Ainda assim, Paula ressalta que o nome utilizado no boleto não é suficiente para definir a responsabilidade. É preciso verificar qual despesa originou a cobrança.

O inquilino pode pedir informações sobre a origem do valor antes de fazer o pagamento. A descrição da despesa e o motivo do rateio ajudam a identificar quem deve assumir o custo.

E quando o imóvel já tem um problema?

Outra situação que pode gerar dúvidas ocorre quando o imóvel apresenta um defeito que já existia antes do início da locação.

Problemas como infiltrações, falhas elétricas ou questões estruturais que já estavam presentes antes da locação, em regra, são de responsabilidade do proprietário, que deve garantir que o imóvel esteja em condições de uso.

A orientação da síndica profissional, Paula Cordeiro, é comunicar o problema imediatamente à imobiliária ou ao dono do imóvel e deixar o registro por escrito. Fotos, vídeos, mensagens e documentos técnicos também devem ser guardados.

O que são vícios ocultos?

Os chamados vícios ocultos são defeitos que não estavam aparentes no momento da locação e que podem comprometer o uso do imóvel.

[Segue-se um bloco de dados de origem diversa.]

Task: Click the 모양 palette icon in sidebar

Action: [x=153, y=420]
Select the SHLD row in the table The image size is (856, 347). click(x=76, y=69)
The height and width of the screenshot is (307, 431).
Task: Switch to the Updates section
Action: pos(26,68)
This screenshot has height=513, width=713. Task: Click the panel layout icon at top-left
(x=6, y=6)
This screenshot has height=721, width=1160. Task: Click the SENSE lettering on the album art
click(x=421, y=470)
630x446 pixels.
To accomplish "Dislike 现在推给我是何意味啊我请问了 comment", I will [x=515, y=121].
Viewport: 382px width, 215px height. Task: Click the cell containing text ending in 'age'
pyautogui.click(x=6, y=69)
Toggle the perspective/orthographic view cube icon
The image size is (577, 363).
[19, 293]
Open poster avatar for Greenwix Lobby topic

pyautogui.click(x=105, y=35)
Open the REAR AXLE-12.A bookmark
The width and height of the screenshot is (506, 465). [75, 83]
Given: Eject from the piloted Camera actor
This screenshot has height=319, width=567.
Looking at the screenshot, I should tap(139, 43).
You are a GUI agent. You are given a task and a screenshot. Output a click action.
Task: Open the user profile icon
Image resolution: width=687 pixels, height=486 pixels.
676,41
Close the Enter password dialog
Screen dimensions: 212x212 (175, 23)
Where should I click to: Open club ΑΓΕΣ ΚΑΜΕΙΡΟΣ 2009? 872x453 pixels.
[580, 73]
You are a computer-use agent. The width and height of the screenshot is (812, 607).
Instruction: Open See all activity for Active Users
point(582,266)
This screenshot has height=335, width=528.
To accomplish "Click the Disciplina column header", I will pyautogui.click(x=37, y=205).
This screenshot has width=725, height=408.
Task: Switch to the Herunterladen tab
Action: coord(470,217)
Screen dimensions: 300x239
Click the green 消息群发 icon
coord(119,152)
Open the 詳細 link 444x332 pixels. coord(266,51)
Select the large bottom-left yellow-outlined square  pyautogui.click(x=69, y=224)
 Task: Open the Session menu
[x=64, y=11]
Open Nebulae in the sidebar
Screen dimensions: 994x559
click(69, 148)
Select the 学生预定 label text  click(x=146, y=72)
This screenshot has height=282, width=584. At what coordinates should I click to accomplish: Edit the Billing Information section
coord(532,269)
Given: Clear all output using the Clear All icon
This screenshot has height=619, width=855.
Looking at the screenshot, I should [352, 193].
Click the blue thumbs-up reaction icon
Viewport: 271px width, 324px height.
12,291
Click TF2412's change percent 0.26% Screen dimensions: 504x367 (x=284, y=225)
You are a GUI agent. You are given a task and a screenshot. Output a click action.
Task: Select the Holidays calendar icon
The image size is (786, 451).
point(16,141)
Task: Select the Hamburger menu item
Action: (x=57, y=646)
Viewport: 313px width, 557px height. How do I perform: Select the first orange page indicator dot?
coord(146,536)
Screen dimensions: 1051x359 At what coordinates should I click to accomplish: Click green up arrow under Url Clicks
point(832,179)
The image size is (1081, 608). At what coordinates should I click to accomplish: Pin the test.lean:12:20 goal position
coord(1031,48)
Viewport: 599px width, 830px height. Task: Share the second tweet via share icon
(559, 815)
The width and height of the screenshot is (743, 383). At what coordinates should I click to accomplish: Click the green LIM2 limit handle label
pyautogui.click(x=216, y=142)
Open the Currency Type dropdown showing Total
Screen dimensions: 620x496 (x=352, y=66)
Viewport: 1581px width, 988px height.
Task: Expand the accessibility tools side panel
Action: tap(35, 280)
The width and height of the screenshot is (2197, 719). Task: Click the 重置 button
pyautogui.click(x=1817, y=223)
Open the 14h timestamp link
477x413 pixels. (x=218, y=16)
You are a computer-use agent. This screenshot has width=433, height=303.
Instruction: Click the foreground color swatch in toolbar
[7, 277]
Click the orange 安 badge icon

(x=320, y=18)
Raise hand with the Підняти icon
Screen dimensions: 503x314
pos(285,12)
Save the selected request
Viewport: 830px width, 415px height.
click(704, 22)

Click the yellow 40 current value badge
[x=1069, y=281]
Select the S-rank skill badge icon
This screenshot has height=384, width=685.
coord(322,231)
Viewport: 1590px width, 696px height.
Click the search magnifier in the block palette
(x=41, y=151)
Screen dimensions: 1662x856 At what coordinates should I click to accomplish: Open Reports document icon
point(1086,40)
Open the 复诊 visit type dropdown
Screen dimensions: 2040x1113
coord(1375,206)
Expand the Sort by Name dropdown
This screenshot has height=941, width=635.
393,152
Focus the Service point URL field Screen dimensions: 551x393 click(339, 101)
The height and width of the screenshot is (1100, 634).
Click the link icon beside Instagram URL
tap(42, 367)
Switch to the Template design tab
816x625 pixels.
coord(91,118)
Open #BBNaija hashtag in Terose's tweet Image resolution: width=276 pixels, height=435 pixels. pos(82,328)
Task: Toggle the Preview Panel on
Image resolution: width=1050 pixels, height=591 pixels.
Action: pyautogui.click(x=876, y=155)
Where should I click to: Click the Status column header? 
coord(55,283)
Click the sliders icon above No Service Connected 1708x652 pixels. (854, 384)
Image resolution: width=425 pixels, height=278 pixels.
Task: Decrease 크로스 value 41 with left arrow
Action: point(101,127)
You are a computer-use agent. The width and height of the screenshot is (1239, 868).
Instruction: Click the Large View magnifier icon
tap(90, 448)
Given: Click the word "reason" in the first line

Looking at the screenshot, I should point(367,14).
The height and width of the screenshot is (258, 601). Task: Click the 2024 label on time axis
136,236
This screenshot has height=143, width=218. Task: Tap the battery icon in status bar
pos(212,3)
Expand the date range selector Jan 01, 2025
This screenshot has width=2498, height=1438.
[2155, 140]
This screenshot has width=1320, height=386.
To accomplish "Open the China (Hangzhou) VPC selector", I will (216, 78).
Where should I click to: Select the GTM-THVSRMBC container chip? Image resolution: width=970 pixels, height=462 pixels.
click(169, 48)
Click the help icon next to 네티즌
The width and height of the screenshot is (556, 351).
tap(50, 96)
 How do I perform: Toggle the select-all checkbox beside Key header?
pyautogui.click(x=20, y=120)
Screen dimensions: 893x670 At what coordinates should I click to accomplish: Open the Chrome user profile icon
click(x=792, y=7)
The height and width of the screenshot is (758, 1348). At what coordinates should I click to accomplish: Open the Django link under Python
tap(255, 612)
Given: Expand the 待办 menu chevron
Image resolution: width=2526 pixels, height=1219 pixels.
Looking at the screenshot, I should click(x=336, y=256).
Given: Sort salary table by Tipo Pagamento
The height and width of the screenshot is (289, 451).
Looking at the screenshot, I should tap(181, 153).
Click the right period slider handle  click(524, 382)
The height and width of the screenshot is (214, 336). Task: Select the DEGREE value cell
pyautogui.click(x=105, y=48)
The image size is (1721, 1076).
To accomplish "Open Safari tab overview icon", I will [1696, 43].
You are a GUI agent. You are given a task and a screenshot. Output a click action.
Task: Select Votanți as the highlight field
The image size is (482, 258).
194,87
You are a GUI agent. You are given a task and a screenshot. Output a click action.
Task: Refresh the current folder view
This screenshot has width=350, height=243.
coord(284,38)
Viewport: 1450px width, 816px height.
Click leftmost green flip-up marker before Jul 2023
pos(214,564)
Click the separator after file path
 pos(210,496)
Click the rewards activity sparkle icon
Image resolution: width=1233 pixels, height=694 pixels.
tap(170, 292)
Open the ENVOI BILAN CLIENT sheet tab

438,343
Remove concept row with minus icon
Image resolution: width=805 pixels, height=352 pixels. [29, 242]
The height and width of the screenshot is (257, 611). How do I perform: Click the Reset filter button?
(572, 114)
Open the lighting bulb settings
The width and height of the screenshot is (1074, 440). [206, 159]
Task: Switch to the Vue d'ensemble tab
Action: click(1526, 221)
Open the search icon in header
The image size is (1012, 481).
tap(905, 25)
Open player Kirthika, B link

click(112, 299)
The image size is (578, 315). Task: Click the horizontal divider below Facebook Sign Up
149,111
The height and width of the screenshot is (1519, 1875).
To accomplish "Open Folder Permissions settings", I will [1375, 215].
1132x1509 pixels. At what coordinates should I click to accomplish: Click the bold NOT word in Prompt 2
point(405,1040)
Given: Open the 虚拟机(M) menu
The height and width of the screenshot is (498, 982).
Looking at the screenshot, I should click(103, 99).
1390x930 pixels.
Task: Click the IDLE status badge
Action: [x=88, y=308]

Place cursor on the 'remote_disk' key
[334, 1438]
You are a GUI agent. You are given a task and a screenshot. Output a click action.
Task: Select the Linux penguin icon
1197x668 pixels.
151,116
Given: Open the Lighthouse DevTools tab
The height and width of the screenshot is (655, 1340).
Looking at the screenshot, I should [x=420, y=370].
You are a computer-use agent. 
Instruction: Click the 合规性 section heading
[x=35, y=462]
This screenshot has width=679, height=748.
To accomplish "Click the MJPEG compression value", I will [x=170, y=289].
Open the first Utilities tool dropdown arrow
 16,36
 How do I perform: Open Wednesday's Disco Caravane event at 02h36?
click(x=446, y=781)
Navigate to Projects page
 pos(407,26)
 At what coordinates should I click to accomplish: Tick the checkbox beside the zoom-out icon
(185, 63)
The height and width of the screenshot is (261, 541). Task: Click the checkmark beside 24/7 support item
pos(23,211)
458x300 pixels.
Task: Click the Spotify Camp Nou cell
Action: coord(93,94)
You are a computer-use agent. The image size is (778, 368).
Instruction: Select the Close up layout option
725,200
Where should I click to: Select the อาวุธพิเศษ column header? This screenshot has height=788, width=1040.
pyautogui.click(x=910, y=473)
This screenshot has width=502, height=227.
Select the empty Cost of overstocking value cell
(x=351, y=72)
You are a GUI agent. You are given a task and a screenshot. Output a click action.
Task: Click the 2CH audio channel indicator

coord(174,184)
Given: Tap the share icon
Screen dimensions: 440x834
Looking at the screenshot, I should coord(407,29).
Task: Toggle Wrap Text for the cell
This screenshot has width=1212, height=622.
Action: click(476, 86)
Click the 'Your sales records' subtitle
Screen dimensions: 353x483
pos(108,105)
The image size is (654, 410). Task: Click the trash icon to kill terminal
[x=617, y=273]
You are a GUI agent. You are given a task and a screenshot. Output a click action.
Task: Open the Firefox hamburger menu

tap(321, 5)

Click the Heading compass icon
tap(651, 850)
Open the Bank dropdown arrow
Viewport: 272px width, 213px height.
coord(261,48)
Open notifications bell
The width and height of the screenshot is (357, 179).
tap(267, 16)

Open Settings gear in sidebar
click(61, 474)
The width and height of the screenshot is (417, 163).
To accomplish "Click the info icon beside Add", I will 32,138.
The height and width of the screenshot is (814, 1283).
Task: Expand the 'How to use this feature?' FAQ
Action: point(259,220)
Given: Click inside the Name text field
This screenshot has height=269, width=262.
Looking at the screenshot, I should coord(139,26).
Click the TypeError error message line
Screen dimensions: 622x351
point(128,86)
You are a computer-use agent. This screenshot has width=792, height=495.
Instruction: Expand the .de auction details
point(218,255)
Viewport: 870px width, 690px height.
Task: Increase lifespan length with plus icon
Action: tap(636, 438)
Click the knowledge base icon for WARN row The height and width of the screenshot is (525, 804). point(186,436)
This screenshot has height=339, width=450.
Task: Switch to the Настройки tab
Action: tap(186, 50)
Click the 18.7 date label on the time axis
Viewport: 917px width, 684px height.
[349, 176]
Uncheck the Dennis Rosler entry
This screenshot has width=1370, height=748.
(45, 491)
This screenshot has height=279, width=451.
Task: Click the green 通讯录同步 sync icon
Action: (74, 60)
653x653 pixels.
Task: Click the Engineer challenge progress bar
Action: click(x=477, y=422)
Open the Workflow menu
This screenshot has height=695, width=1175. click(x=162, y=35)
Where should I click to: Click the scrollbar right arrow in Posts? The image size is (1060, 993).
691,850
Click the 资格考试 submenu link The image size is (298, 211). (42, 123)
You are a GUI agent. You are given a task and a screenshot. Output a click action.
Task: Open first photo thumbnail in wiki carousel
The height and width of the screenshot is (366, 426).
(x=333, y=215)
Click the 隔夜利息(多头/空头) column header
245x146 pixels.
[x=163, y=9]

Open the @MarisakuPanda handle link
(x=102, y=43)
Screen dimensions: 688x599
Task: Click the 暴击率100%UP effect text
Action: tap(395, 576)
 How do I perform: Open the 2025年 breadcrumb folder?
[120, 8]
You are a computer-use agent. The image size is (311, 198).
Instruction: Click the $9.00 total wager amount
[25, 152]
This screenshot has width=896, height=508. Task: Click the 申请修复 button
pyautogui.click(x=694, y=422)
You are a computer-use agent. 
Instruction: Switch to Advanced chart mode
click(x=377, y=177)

Se a pessoa que mora de aluguel descobrir uma infiltração escondida, um problema elétrico ou outro defeito desse tipo depois de entrar no imóvel, deve comunicar o proprietário ou a imobiliária assim que possível.

Registrar a situação ajuda a comprovar quando o problema foi identificado e pode evitar uma discussão posterior sobre quem deveria pagar pelo reparo.

Quais cobranças exigem atenção?

Alguns termos no boleto podem indicar gastos que precisam ser analisados com mais cuidado. Entre eles estão:

Mas Paula reforça que o nome da cobrança, sozinho, não define quem deve pagar. É preciso descobrir qual despesa gerou o valor.

Como descobrir quem deve pagar?

Uma das formas mais simples de conferir a cobrança é pedir o detalhamento das despesas do condomínio.

O morador de aluguel pode solicitar o demonstrativo do rateio, o balancete e a descrição do gasto. Com essas informações, fica mais fácil saber se o valor corresponde à manutenção do condomínio ou a uma obra, melhoria ou outro gasto que deve ser assumido pelo proprietário.

A convenção e o regimento interno do condomínio também podem ajudar a esclarecer as regras.

E se o inquilino já pagou uma despesa que não era dele?

Se o morador já pagou uma cobrança que deveria ser assumida pelo proprietário, pode pedir o ressarcimento. Para isso, é importante apresentar os comprovantes e documentos que mostrem a origem da despesa.

Também pode haver possibilidade de recuperar valores pagos indevidamente no passado. Nesse caso, porém, é necessário avaliar a situação e os prazos aplicáveis.

A recomendação é não deixar a cobrança se acumular por anos.

Para evitar problemas, Paula recomenda manter arquivados documentos relacionados tanto à locação quanto às despesas do condomínio. Entre eles estão:

Boletos; comprovantes de pagamento; contrato de locação; atas de assembleia; demonstrativos do condomínio; balancetes; notificações; e-mails e mensagens; e documentos que indiquem a origem da cobrança.

Por fim, Paula recomenda o inquilino a “não pagar o boleto do condomínio no automático”. A conferência do detalhamento ajuda o morador a diferenciar as despesas ordinárias das extraordinárias e identificar eventuais cobranças que precisam ser discutidas com o proprietário.